= What you have to do =
Print what the records say exactly, and omit the pictures.

▬▬▬

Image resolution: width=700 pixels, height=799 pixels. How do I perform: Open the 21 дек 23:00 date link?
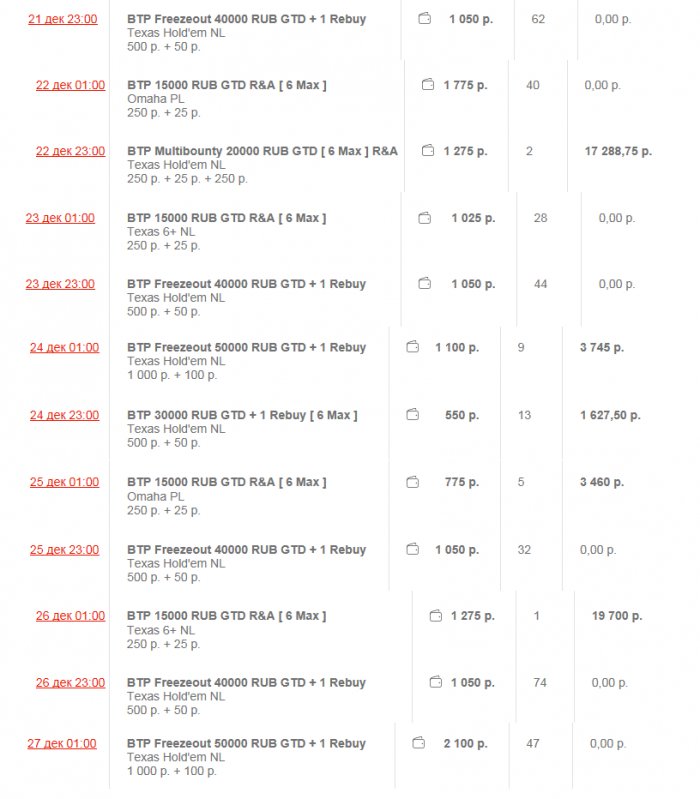[x=62, y=19]
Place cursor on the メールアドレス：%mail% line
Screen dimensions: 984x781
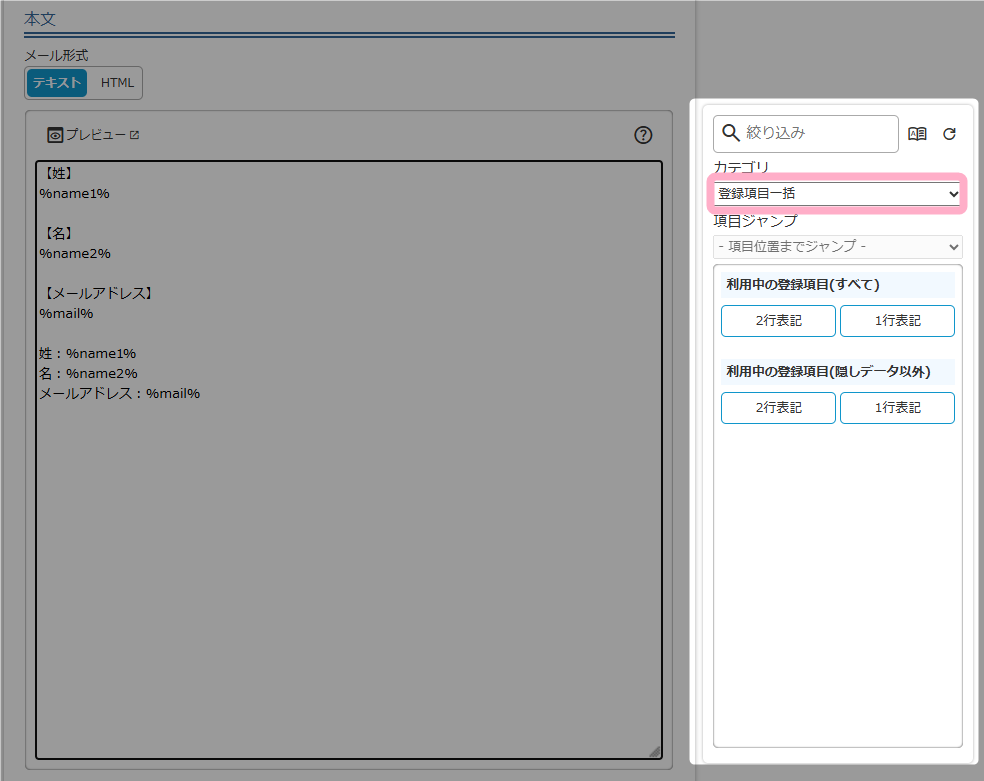[119, 393]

▬▬▬

= Problem solution =
Image resolution: width=700 pixels, height=799 pixels. How do I perform: Open the 21 дек 23:00 date link?
[x=62, y=19]
Place cursor on the メールアドレス：%mail% line
Screen dimensions: 984x781
[119, 393]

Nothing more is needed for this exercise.